Я легко мог представить себе Таис в виде русалки, загорающей на камне: поблескивает чешуя на хвосте, она расчесывает свои длинные мокрые золотистые волосы морской раковиной.
— Ты хорошо плаваешь, Таис?
— «Хорошо» не то слово.
— А есть ли у тебя по отношению к морю какие-то особые чувства, спрятанные в глубине души?
— Когда я стою на берегу и гляжу на море после долгого пребывания на суше, у меня появляется такое чувство, что я снова вернулась домой. Может, потому я так переживаю за безопасность кораблей — из-за чего ты однажды пришел в ярость. Возможно, я не выношу открытого океана, который, по-моему, явился причиной смерти стольких моих братьев и сестер; а они, если в шутке Аристотеля есть крупица истины, были когда-то русалками и «русалами», и смерть их, следовательно, равносильна убийству детей своей матерью.

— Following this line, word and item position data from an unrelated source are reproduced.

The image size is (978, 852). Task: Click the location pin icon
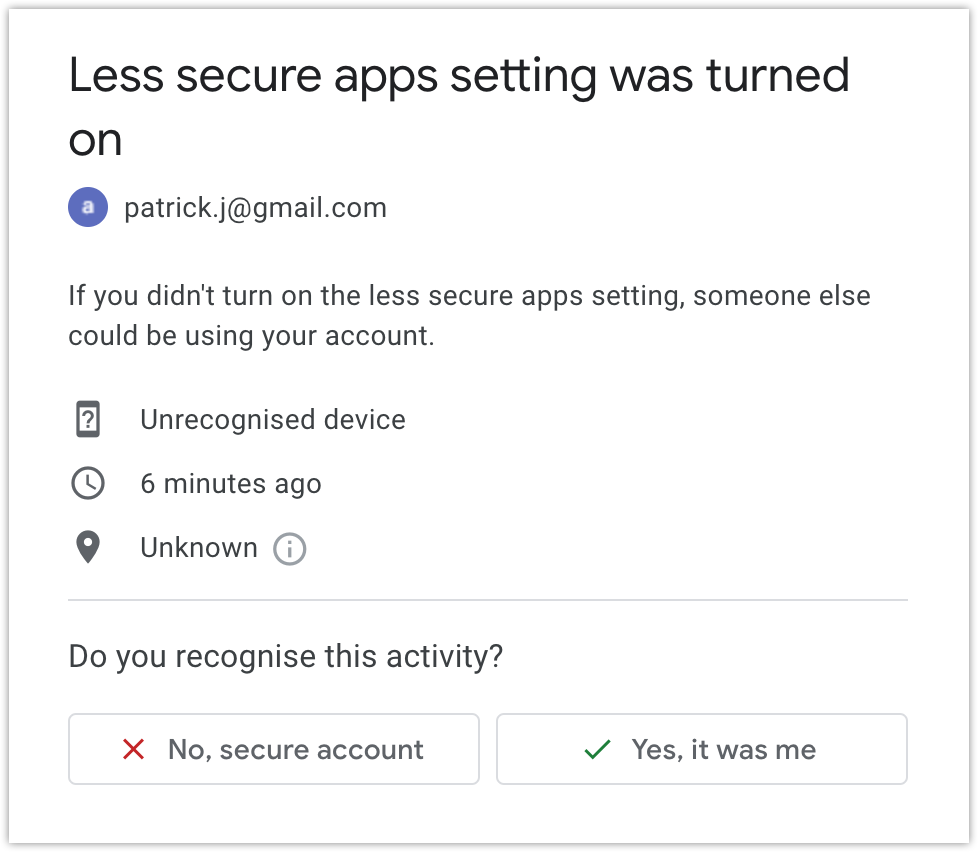(x=88, y=548)
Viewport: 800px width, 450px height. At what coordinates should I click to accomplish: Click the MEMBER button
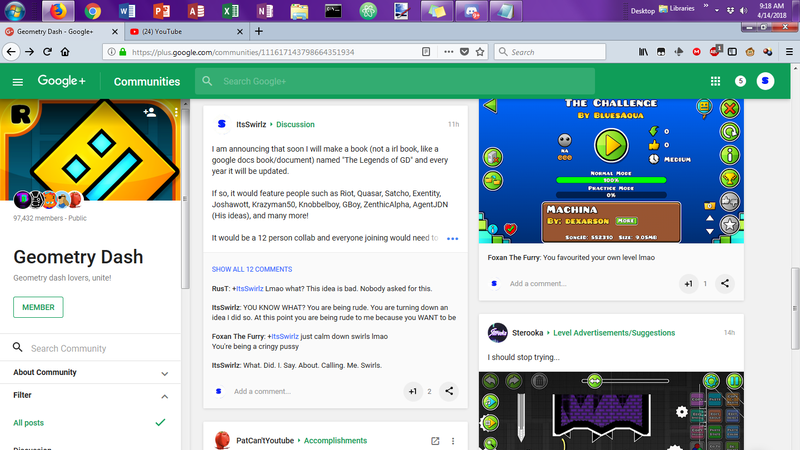(x=38, y=307)
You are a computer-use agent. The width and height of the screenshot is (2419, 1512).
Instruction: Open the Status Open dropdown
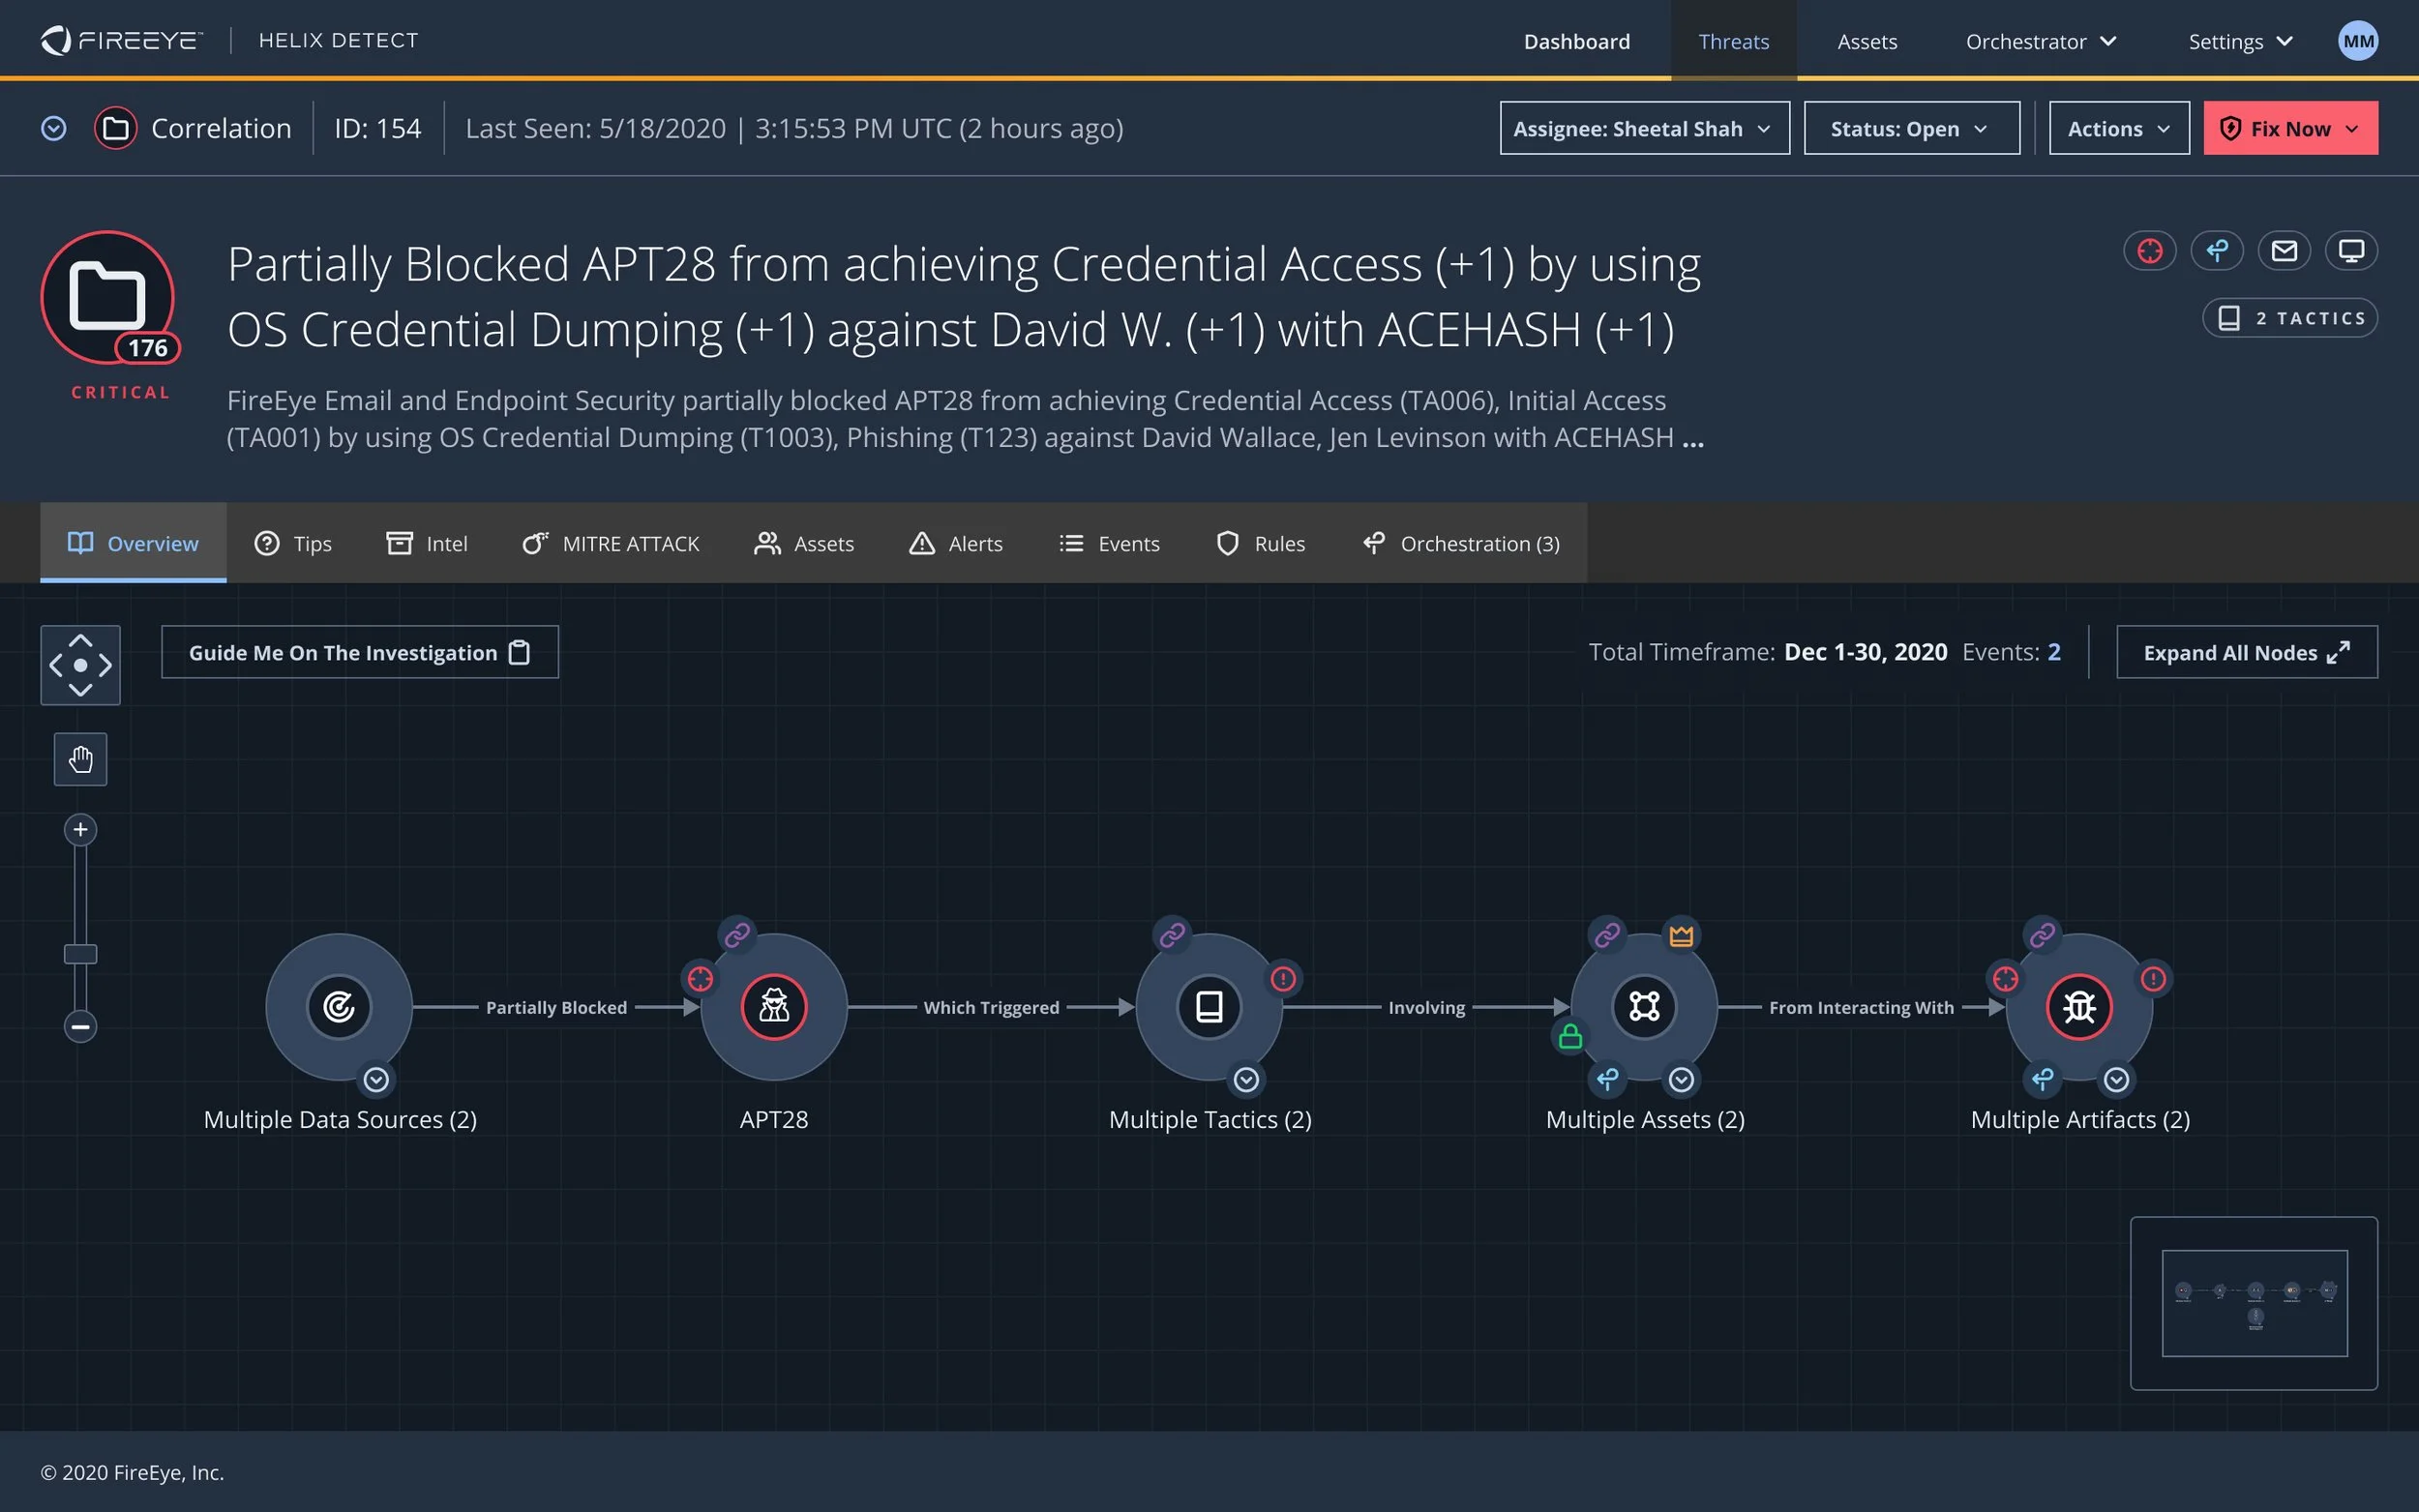[x=1911, y=129]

— Таис, жаль, что ты тоже не была ученицей Аристотеля. Его рассуждения дали бы столько пищи твоему тонкому уму.
— Мне бы не хотелось резать лягушку после того, как она так весело квакала под дождем, а тем более милую пташку или даже мышку. К тому же, царь Александр, если бы я посещала лицей в Афинах, а не школу для куртизанок госпожи Леты, вряд ли бы мы когда-нибудь встретились, особенно в обстоятельствах, благоприятных для таких отношений, как наши.
Теперь я был убежден, что у Таис не зародилось никаких подозрений в отношении происшедшего в середине ее месяца. В большинстве случаев она проявляла доверчивость. И в последующие четыре недели наши отношения, как мне казалось, достигли наибольшей степени близости. Она, похоже, пользовалась любой возможностью, чтобы поцеловать меня, и обижалась, если я уходил, даже ненадолго, без этого обмена нежностями. Я стал подумывать, что если смотреть фактам в лицо, а не позволять дурачить себя мальчишеским мечтам, то я, по всей вероятности, уже потерял Роксану навсегда. Ей теперь двадцать три года и вот-вот исполнится двадцать четыре, а поскольку ее отец настаивал на ее бракосочетании с Сухрабом в семнадцать, то она уже шесть лет как замужем и, скорее всего, нарожала ему детей. А кому еще принадлежит женское сердце, как не мужчине, с которым она зачала детей.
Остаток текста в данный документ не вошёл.